A recent internet fascination with sea shanties must have prompted the Forward editors to concoct a Jewish connection. “Once Upon A Time, Jewish Pirates Ruled the Sea” says the headline. Well, shiver me timbers! Or is it sit shiva and timber?

Or should I say Ahoy Vey?

This is just the latest shot across the bow from an armada of examples of how the Forward obsessively overreaches to spin a Jewish compass on just about everything. A Jew invented this! A Jew invented that! The Secret Jewish history of this or the hidden Jewish story of that, the untold or undiscovered Jewish link to….well you get my drift. The editors need to set this anchor a little tighter.

I was prompted to write a similar letter in 2018 after the Forward published article claiming that the larger-than-life Danish explorer and adventurer Peter Freuchen was Jewish. That, too, was a stretch.

There indeed have been Jewish pirates, in ancient times and due to the Spanish Expulsion. Some believe that Hebrew sailors in the Levant almost crippled Rome by marauding shipments of wheat from the breadbasket of Egypt. However, this hyperbolic and sensational headline was way over the top of the mast (masthead?). And somehow the Forward missed that this history was documented in a popular 2008 book titled “Jewish Pirates of the Caribbean.”

The day that “Jewish Pirates of the Caribbean” hit the stores, its author, a New York native named Ed Kritzler was intently watching sales (sails?) rise from the depths on Amazon.com (depths of the Amazon?). Ed was a guest that day in my home, just a mile from the U.S. Naval Academy, where there are four buildings and memorials honoring Jewish naval officers, some of whom may have even fought pirates. I arranged for him to speak that night at a nearby synagogue.

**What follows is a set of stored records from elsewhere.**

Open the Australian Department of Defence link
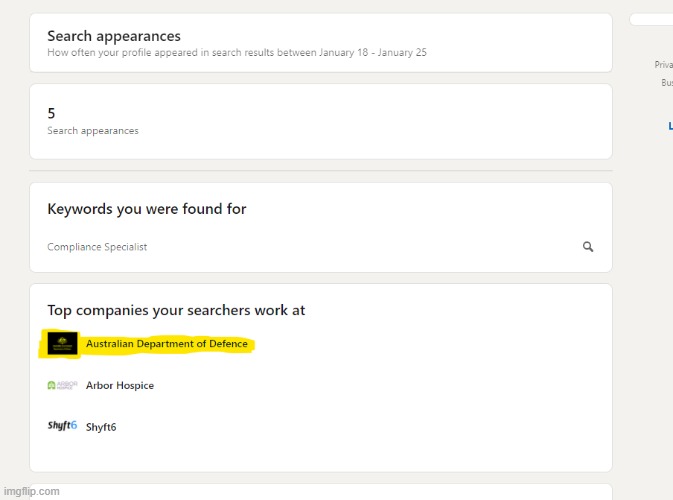 pos(167,344)
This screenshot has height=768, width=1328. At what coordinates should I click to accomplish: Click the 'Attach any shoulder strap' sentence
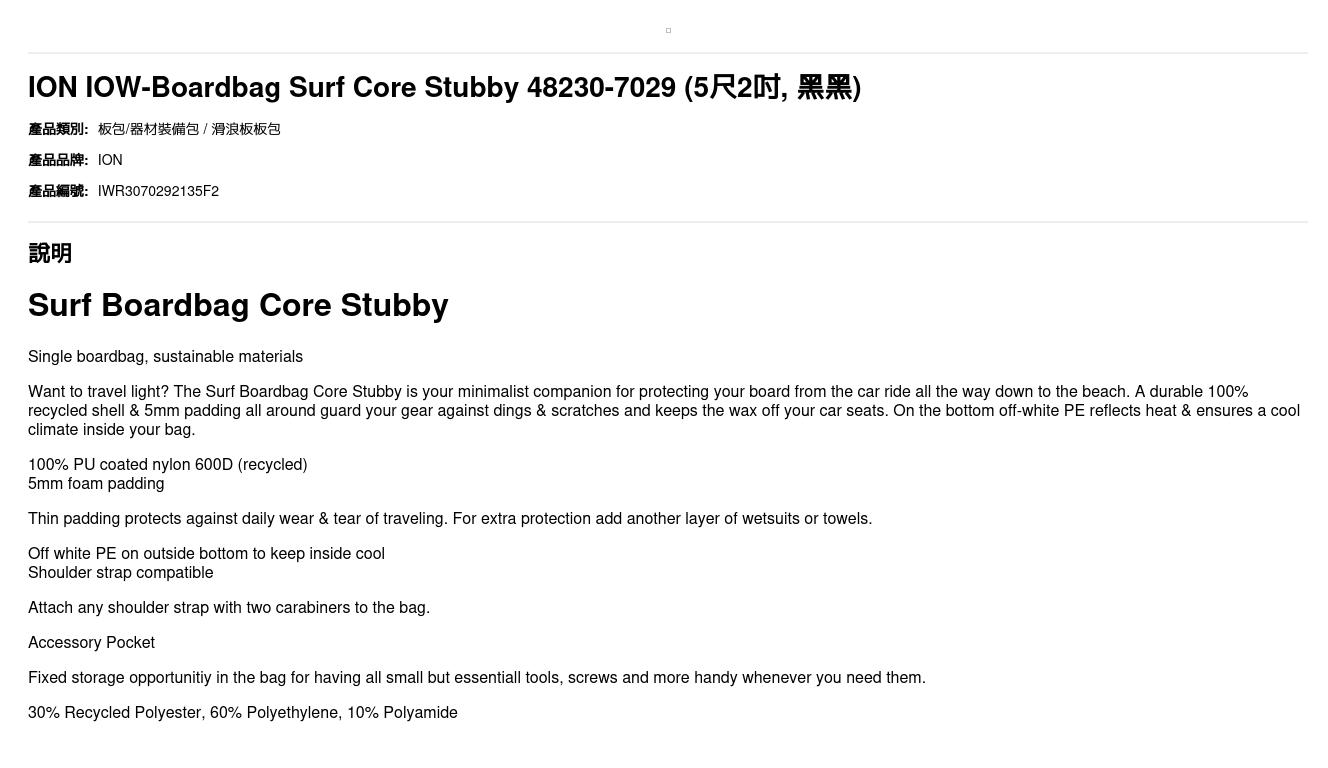tap(229, 608)
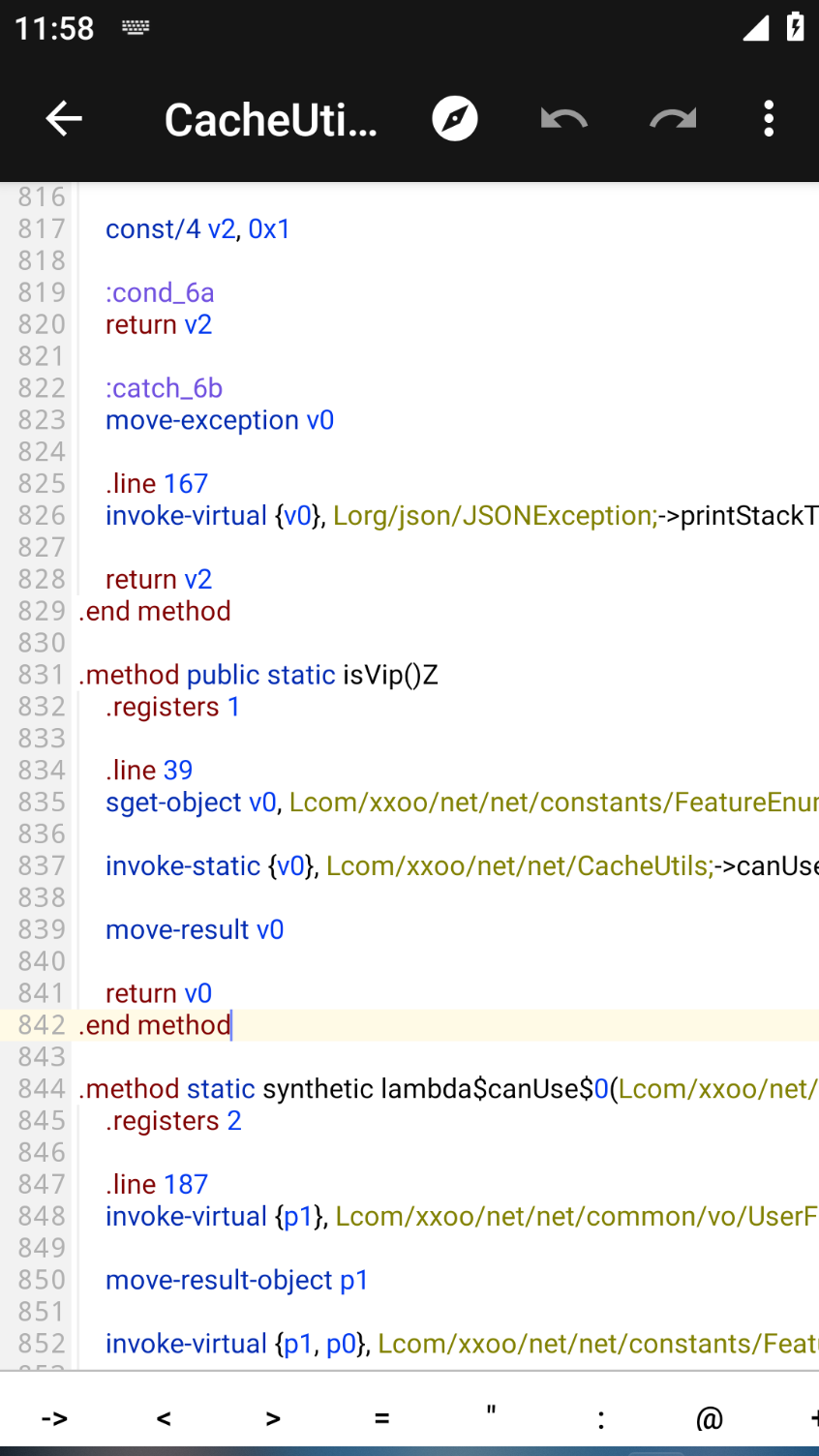Insert the colon symbol key
Screen dimensions: 819x1456
coord(601,1419)
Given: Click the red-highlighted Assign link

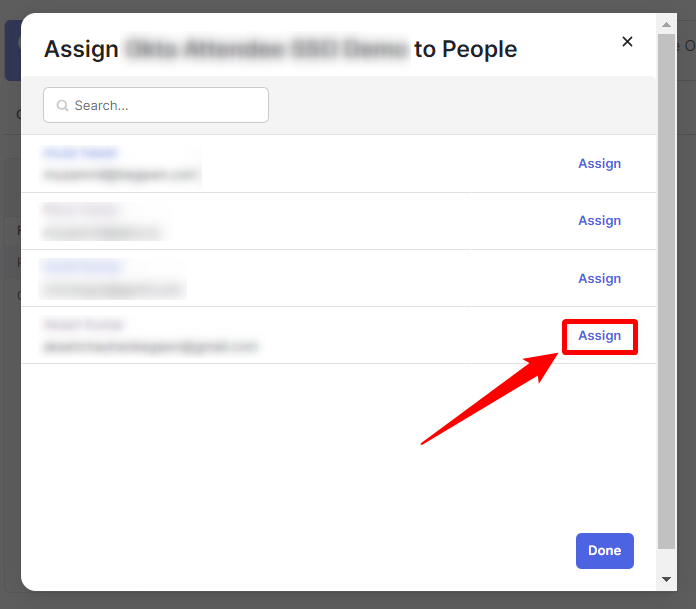Looking at the screenshot, I should [599, 336].
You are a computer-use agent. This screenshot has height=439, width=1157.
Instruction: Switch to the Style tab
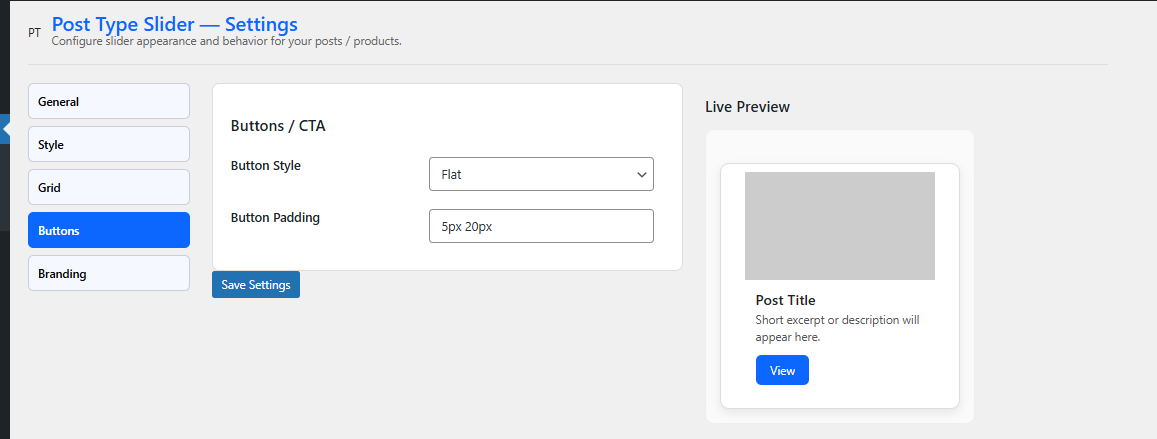(109, 144)
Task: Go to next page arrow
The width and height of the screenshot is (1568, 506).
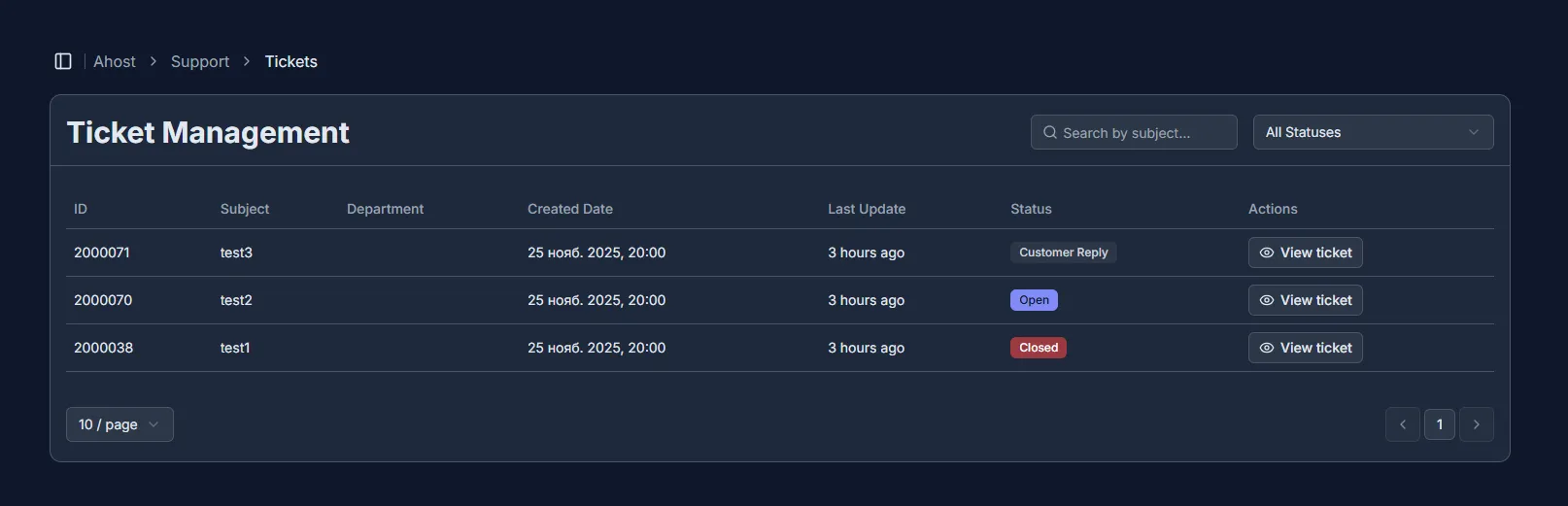Action: (1476, 424)

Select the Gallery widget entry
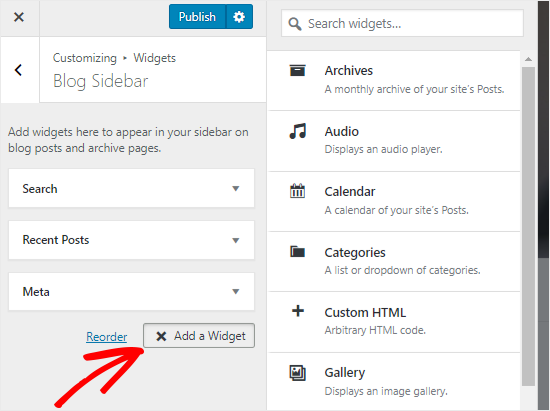pos(394,382)
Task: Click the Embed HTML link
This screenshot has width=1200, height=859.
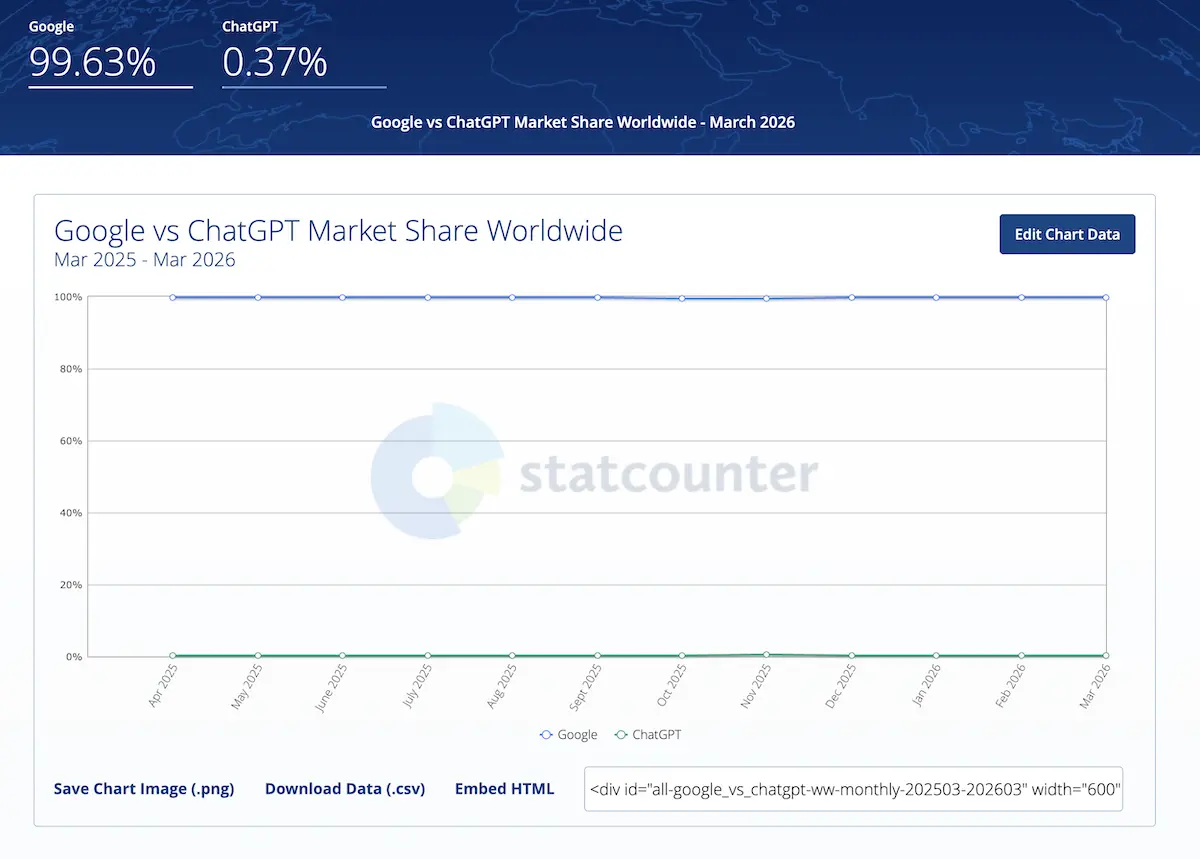Action: coord(504,789)
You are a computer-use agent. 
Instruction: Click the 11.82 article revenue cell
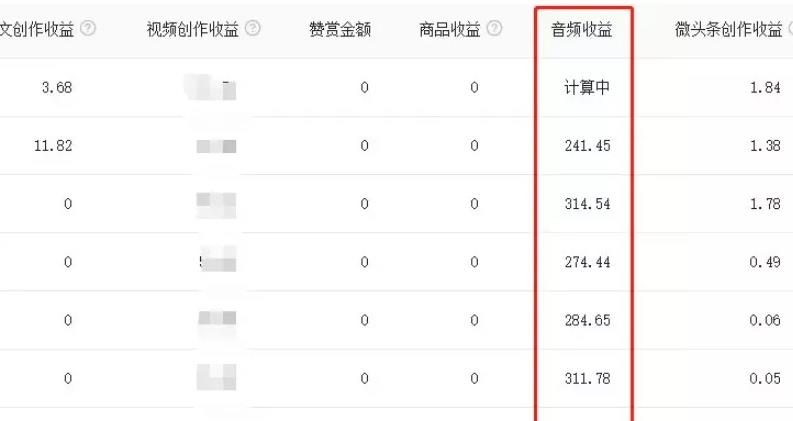(53, 146)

Besides pirates, there are plenty of other Jewish maritime connections to explore. Start with Moses, who navigated his own tiny boat down the Nile River while just an infant. Later of course, he led his people across the Red Sea, which was conveniently dry for a time. Scholars are divided as to whether Moses sang sea shanties to the Israelites.

And what about submarines? The Forward could have published an historical account of Russian-born Adm. Hyman Rickover, as in the “father of the nuclear Navy.” How about Maurice Rindskopf, Herbert Irving Mandel or perhaps even Russian naval officer Boris Gindin, who served aboard the actual Soviet submarine FFG Storozhevoy that inspired Tom Clancy’s bestselling “Hunt for Red October?”While Rickover may be known to many, the amazing and true stories of these men are vastly more exciting and noteworthy than the romantic, fanciful, misty-eyed speculation about Jewish pirates ruling the sea while singing sea shanties.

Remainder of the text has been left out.